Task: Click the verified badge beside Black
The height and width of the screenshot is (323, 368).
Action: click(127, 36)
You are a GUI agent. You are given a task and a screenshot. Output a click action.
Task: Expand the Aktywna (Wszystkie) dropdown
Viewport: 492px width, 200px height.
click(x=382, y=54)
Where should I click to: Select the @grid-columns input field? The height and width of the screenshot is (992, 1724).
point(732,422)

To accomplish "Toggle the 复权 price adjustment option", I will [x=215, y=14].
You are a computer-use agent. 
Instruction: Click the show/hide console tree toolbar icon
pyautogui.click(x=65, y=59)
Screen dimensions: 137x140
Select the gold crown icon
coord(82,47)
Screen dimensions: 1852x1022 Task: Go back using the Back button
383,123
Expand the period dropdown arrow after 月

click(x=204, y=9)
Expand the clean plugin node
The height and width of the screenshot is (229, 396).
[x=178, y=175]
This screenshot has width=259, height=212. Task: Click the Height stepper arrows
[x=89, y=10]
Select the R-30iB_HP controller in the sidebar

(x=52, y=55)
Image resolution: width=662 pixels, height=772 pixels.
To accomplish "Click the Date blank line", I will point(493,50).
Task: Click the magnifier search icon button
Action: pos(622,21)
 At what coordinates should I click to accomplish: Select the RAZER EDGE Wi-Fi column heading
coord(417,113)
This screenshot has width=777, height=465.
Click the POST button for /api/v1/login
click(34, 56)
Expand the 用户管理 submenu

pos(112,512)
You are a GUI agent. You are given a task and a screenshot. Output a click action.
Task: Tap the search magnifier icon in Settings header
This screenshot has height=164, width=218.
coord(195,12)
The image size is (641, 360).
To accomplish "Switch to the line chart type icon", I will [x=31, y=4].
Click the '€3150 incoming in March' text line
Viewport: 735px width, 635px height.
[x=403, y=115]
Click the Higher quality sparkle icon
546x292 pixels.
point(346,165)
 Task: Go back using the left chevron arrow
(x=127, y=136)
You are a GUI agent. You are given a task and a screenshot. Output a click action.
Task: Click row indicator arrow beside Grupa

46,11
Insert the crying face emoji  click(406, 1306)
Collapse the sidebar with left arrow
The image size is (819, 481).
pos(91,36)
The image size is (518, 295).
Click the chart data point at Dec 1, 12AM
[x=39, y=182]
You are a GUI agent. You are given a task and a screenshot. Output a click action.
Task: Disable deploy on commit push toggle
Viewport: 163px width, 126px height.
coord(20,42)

*****

DIRECTIONS FOR THIS TASK
Once you reach the line that holds "The image size is (819, 481).", print it and every line after it through the end of the records, word for word.

WRITTEN SOLUTION
The image size is (819, 481).
pos(91,36)
The image size is (518, 295).
Click the chart data point at Dec 1, 12AM
[x=39, y=182]
You are a GUI agent. You are given a task and a screenshot. Output a click action.
Task: Disable deploy on commit push toggle
Viewport: 163px width, 126px height.
coord(20,42)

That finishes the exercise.